Hersov, however, chooses not develop the political implications, and his production strips the text down to a family affair. There are as many ways to cut Hamlet as they are productions, but it can be argued that entirely removing Fortinbras and the wider existential threat makes it harder to understand what drives Claudius. Dunbar is respectable and easy until things stop going his way, when he has no problem ordering murder, but the cuts do constrain his part. Fitzgerald is also a little short of opportunities, although that is more Shakespeare’s fault than Hersov’s. However, these are minor issues in the context of Jumbo’s performance, which is electric. She is clearly experiencing a creeping breakdown, driven by grief and anger, and is in a dangerous state. By the time she stabs Polonius she has already come close to knifing several people, and violence is only a matter of time. The big speeches seem forced out of her by the turmoil in her head, and her disintegration during the second half is truly upsetting. This production brings out the insanity of the climactic fight with Laertes, where everyone seems to have lost their reason and descended into the maelstrom together.

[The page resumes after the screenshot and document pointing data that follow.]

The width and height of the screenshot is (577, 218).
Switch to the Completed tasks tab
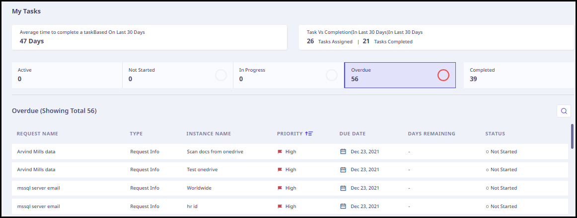point(518,75)
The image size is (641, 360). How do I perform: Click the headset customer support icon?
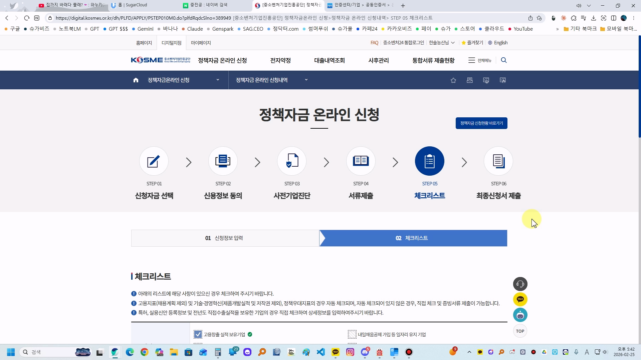[520, 284]
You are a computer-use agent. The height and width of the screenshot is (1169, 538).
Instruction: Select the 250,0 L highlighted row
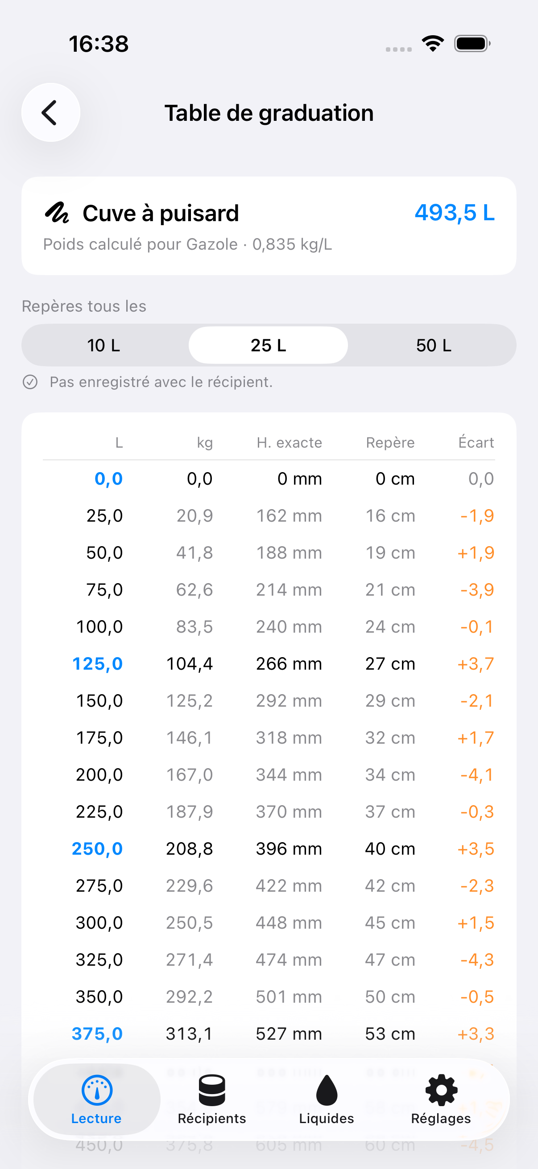(x=269, y=849)
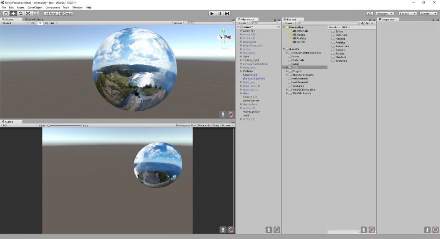Toggle Mute audio in Game view
The height and width of the screenshot is (239, 440).
(204, 125)
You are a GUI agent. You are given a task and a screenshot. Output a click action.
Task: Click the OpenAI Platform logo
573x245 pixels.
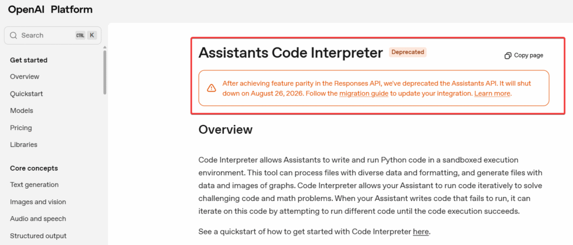[x=50, y=9]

It’s hard to take your eyes off Jumbo, but the cast features a number of notable and enjoyable performances. Joseph Marcell’s Polonius is both funny and exceptionally annoying. Norah Lopez Holden delivers a fine Ophelia, whose sibling teasing of Jonathan Ajayi’s Laertes is very convincing, making her destruction by the men around her all the more grim when it comes. Rosencrantz and Guildenstern are well played by Taz Borlar and Joana Borja as vodka-toting student millennials, chillingly cynical presences looking for opportunities to grab. Jonathan Livingstone’s Horatio is an everyman, watching as the world falls apart around him. Hersov’s production is a particular but compelling account of the play, but Cush Jumbo claims this role both for female actors and for herself with a Hamlet that sets the tone for the 2020s, struggling to cope in a world gone badly wrong.